Authors: Ksenija Korac, Sean Ronnekleiv-Kelly
Published: 2025-04-22
DOI: 10.1158/1538-7445.am2025-1184
Source: Full article
Our long-term goal is to understand the role of the circadian clock in pancreatic ductal adenocarcinoma (PDAC) to shift the therapeutic landscape for patients with this lethal cancer. The circadian clock is a highly conserved molecular feedback loop where cell-autonomous cycling of the core clock genes (e.g. BMAL1, PER1, PER2) controls the expression of numerous other genes to regulate functions such as apoptosis, proliferation, metabolism and immune function. Research has shown that malignant tumors, including pancreatic ductal adenocarcinoma, can dampen the circadian clock to accelerate cancer progression making it an attractive target in cancer therapy.
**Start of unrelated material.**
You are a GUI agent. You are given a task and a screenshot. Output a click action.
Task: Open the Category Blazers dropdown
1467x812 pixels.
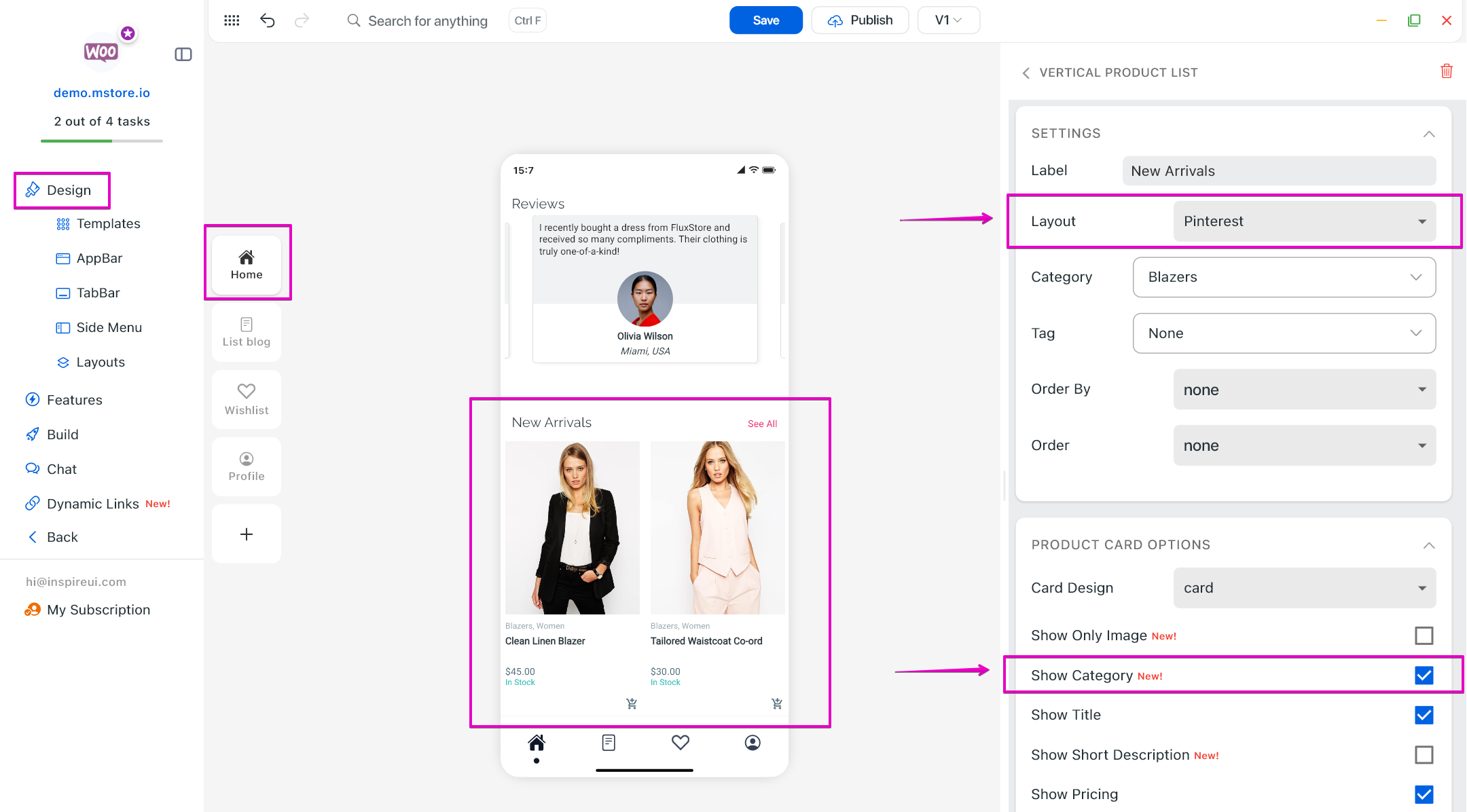click(x=1284, y=277)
Existing evidence shows that BMAL1 suppression in PDAC leads to a more aggressive phenotype and worse prognosis. To investigate the role of the clock disruption in PDAC, we created and validated a Kras- and p53-mutant PDAC cell line with a disrupted clock, by knocking out the core circadian clock gene BMAL1 which is essential for clock function. We performed syngeneic heterotopic tumor implant studies and found that clock-disrupted PDAC demonstrated substantially increased tumor growth in vivo compared to PDAC with an intact clock. Secondly, we developed a novel patient-derived xenograft approach to discern circadian parameters and identify which patient cancers harbor an intact versus suppressed clock. RNA sequencing of the tumors over 24 hours revealed a striking suppression of BMAL1 expression in patients who presented with a more aggressive disease. Thirdly, to assess the possibility that dysregulation of BMAL1 in PDAC drives a more aggressive phenotype through rewiring of the tumor metabolism, we assessed oxygen consumption and glycolytic flux in our KPC-WT and KPC-BKO cells and found marked differences in mitochondrial respiration and glycolytic function. Overall, targeting the circadian clock in cancer offers a promising avenue for improving patient prognosis by enabling the development of novel therapies.